**What you will do:**
Count how many of the lines below contain the word "Click". Reply with the number alone.

**Provided data:**
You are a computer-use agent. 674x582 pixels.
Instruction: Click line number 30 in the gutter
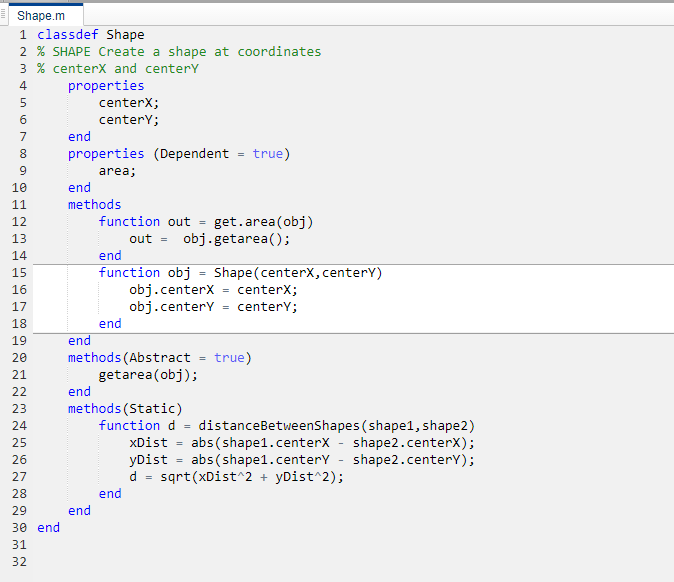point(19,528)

==

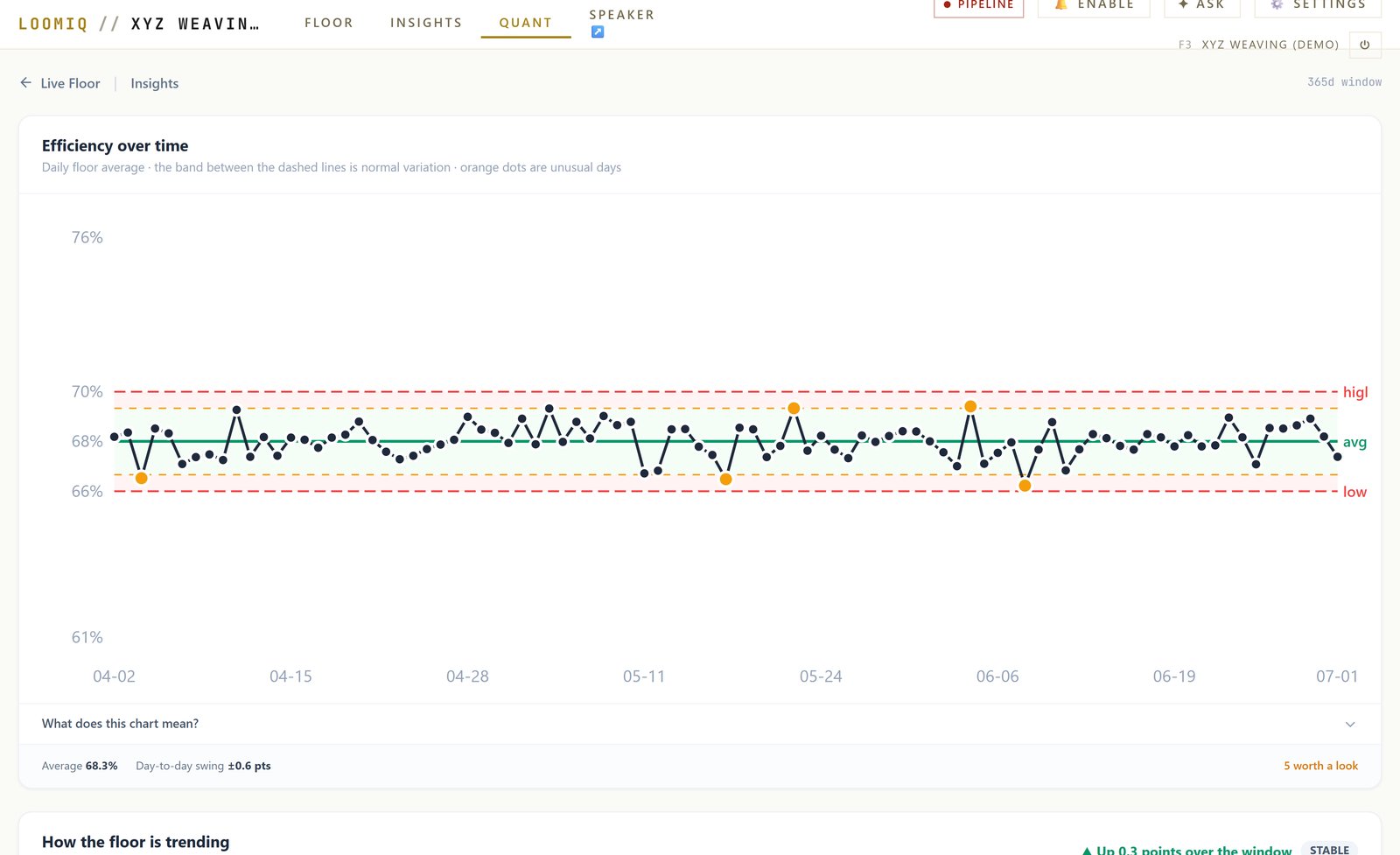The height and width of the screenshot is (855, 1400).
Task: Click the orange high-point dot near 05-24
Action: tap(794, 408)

**Solution to this task:**
2